I always liked to look at 'Premier League Years', a program on Sky in which I look back on old seasons.

You now see some of the more recent and even the celebrations are boring.

We no longer have personalities … a Cantona, a di canio, a Paul Gascoigne.

That quirky, rugged type that can make a mistake, but we don't kill them for it.

Cantona was rightly criticized and punished for his actions and was imposed on a nine -month ban, but it was also right that he was welcomed again as soon as he had served his time.

Can you imagine that a prem player would do something similar now?

Their career is said to have been over, forever rejected, torn up sponsorship agreements, left in the gutter, labeled as a criminal, an animal.

In the modern game there must be a balance to encourage individuality without crossing a border.

Otherwise we look at eleven clones against another eleven cloning every season.

It seems that we put enormous pressure on players to be perfect in everything they do, but nobody is perfect.

Even today we see so many examples of fans who do their utmost to discriminate against players.
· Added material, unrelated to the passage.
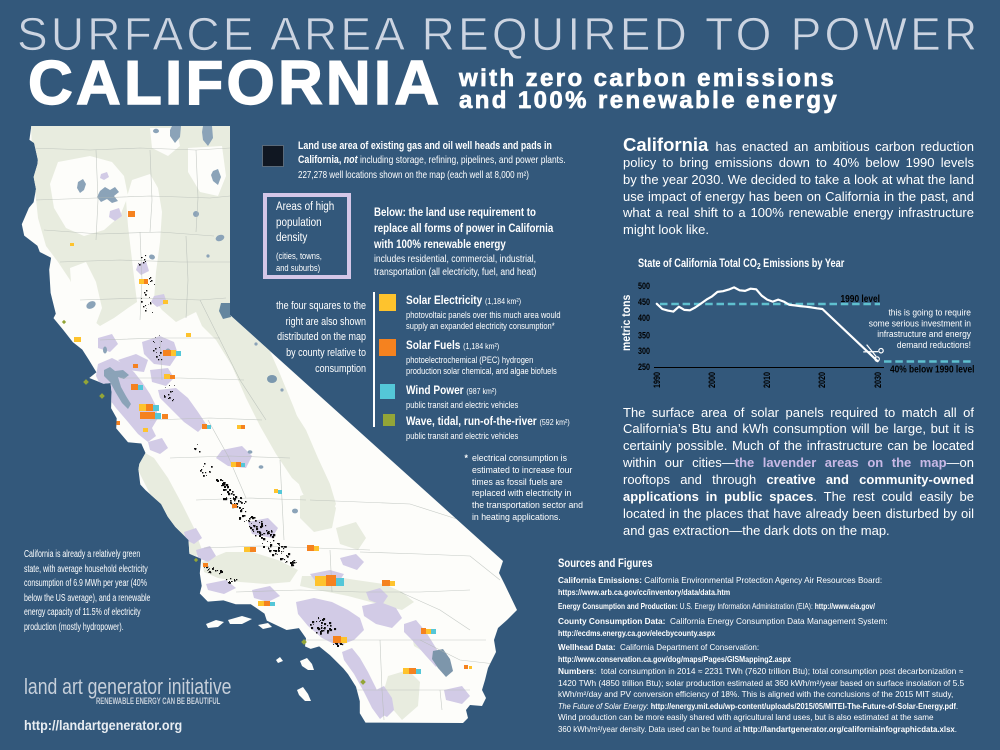  Describe the element at coordinates (712, 380) in the screenshot. I see `svg-text: 2000` at that location. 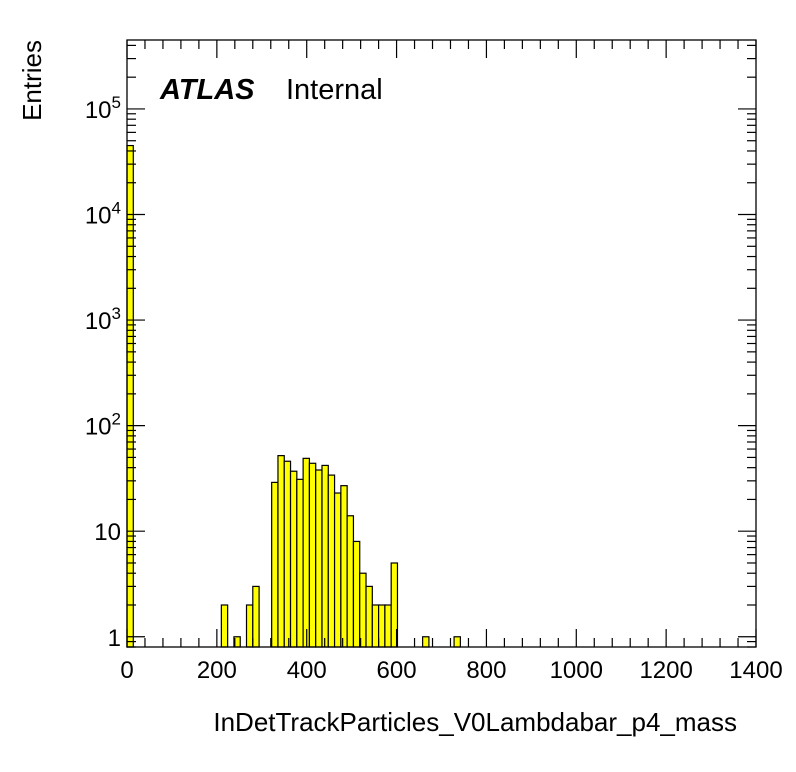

This week alone, a teenager for three years was suspended for making racist gestures during a competition in Peterborough last year.

And another was arrested and released on bail after the wife of Arsenal star Kai Havertz received horrible messages on Instagram.

Declan Rice was pelted halfway through the week with plastic cups and other rockets during the Champions League victory of Arsenal on Dinamo Zagreb.

And yet they are footballers who are constantly told that they should not respond.

That is not what made the Premier League the best in the world, both on and outside the field.